800 milyar dolarlık kâr
Hükümetin ifadesiyle 'çılgın proje' hayata geçtiğinde kanalın her iki yakasında da yeni yaşam alanlarıda kurulacak. ÇED raporuna göre, yeni yerleşim yerindeki nüfusun sayısı 1.2 milyon olacak ve 83 milyon metrekare alan imara açılacak. Projeye karşı çıkan bir çok uzmana göre, Kanal İstanbul'un asıl amacı da buradan elde edilecek tahminlere göre 800 milyar dolara ulaşacak rant.
Gemi trafiği sürekli azalıyor
Kanal İstanbul'un en temel yapılma gerekçesi ise İstanbul Boğazı'ndaki gemi trafiği gösteriliyor. ÇED raporunda gemi trafiğinin gelecekte daha da artacağı vurgulanıyor. Ancak ulaşım uzmanları yıllar geçtikce gemi trafiği artmadığını, aksine azaldığına dikkat çekiyor. İstatistiklere bakıldığında da gemi geçiş sayısının 2007'den bu yana sürekli azalmış durumda olduğu görülüyor.
Verilere göre 2007'de 57 bin dolayında olan gemi geçiş sayısı 2018'de yüzde 24 azalarak 43 bine kadar düştü. 2006-2018 yılları arasında İstanbul Boğazı'ndan geçiş yapan tankerlerin sayısı yüzde 15, genel kargo gemilerinin sayısı ise yüzde 41 azaldı.
26 yıldır kaza olmadı
Gemi trafiğinin ve kaza sayısının artacağı iddialarını da gerçekçi bulmayan uzmanlar, 2010 yılından itibaren getirilen gemi kontrolü ve trafiğin tek yönlü yapılması nedeniyle kaza sayıları büyük ölçüde azaldığını kaydetti. İstanbul Boğazı'ndaki en son çevre felaketine ve insan ölümüne neden olan trajik kaza 1994'te yaşandı.

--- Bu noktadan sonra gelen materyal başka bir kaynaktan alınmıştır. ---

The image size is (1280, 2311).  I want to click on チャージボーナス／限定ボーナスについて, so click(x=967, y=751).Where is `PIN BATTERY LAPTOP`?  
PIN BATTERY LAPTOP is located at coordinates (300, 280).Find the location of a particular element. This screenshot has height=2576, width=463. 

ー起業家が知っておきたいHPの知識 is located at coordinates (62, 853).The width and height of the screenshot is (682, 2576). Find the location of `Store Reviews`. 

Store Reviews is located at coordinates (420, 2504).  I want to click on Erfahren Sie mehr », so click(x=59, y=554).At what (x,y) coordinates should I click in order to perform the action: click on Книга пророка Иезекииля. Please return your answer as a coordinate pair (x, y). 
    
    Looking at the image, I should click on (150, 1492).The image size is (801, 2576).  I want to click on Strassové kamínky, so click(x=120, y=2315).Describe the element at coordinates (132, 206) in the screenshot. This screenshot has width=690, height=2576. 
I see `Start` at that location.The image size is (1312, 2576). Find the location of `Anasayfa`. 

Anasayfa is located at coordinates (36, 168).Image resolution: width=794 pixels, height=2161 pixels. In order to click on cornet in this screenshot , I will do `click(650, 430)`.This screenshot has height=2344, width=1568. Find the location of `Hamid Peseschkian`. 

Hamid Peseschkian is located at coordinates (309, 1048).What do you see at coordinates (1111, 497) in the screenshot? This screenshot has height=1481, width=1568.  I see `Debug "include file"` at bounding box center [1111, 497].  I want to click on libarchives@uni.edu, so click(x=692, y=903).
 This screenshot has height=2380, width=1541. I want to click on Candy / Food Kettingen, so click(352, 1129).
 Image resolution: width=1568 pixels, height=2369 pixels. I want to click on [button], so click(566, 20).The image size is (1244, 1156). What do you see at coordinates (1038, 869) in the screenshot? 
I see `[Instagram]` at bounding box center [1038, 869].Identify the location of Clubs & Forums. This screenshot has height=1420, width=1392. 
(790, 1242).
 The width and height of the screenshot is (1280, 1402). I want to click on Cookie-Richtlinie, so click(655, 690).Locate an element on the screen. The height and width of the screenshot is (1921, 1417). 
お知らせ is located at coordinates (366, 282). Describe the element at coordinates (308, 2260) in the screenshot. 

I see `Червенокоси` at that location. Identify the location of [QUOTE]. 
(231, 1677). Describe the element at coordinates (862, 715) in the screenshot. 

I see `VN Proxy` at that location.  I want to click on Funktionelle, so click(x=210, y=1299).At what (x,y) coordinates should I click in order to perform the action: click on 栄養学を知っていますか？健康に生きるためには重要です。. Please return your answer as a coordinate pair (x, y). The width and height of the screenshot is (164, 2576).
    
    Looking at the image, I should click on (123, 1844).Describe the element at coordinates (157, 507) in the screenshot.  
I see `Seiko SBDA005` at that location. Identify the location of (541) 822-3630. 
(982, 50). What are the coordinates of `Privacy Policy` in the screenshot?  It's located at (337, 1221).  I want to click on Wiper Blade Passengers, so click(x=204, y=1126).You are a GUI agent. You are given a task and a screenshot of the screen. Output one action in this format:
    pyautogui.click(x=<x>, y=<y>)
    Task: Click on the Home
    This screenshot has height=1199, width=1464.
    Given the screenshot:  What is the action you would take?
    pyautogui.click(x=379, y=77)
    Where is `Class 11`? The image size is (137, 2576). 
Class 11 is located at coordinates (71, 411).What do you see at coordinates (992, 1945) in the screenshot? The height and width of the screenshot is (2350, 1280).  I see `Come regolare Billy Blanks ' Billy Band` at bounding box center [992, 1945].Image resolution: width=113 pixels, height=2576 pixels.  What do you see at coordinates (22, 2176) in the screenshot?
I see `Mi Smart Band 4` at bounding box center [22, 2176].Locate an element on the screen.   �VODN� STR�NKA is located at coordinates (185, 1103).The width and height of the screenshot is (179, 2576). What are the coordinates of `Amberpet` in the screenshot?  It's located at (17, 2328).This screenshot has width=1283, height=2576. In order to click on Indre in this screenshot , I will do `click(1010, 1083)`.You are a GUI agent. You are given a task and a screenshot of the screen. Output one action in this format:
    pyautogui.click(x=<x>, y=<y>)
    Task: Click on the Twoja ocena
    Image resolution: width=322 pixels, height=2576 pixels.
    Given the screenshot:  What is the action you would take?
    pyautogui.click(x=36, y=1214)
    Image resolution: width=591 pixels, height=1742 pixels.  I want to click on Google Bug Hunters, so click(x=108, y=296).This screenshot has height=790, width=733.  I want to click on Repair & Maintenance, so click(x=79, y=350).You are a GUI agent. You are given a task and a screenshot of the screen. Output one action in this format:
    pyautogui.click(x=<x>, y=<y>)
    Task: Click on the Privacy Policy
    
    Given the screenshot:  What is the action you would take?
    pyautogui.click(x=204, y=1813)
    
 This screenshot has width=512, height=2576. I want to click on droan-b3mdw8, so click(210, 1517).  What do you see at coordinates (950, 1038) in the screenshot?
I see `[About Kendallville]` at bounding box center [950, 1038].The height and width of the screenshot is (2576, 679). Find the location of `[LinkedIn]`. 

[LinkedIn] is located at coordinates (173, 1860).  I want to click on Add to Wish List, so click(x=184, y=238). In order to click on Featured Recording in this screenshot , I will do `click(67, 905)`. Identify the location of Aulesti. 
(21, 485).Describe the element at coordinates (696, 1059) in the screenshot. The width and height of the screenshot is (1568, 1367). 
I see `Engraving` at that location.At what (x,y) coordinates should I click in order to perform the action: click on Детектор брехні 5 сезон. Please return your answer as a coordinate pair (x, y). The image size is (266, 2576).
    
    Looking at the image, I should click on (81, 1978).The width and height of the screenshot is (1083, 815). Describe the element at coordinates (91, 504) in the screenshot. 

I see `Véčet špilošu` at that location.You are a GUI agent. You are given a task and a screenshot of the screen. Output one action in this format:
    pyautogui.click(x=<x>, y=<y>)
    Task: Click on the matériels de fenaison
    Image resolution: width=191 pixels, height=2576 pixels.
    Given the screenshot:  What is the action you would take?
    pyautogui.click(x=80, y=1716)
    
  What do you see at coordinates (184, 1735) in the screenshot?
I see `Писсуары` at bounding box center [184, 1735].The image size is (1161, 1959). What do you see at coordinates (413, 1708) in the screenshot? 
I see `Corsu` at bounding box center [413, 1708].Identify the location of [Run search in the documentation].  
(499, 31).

Bu kazanın üzerinden 26 yıl geçti. O zamandan bugüne yılda ortalama 40 bin gemi geçtiği varsayılırsa 1 milyona yakın gemi geçmesine rağmen benzer bir kaza meydana gelmedi. Bunun hiçbir kaza olmayacak anlamına gelmediğine dikkat çeken uzmanlar alınacak ilave emniyet tedbirleriyle Türkiye'ye hiçbir maddi külfet getirmeden gemilerin geçişlerinin çok daha emniyetli hale getirilebileceğini söylüyor.
Bir emlak projesi
Yapılımı için ifade edilen gerekçelerinın tutarsızlığı pek çok uzman tarafından oprtaya konulan Kanal İstanbul projesini uzmanlar, Yavuz Sultan Selim Köprüsü ve İstanbul Havalimanı ile birlikte, İstanbul'un henüz yapılaşmamış alanlarını imara açmak amacıyla tasarlanmış bir emlak projesi olarak niteliyorlar.
Proje bu kez, halkı kanalla ilgili bilgilendirmek amacıyla bastırılan afişler nedeniyle İstanbul Büyükşehir Belediye Başkanı Ekrem İmamoğlu'na açılan 'afiş' soruşturmasıyla gündemde. İlk kez 2011'de dönemin Başbakanı Recep Tayyip Erdoğan tarafından dile getirilen projenin ÇED raporu 2019'un sonunda hazırlandı. Mart 2020'de de ihaleye çıkıldı. Ancak Kanal İstanbul bölgesinde henüz yoğun bir inşaat faaliyeti başlamadı.
Yapılan itirazlar, açılan davalar halen sürüyor. İtirazlara ve tepkilere her gün yenileri ekleniyor. Uzmanlar Kanal İstanbul'da en kritik sorunun 2su' olduğuna dikkat çekiyor.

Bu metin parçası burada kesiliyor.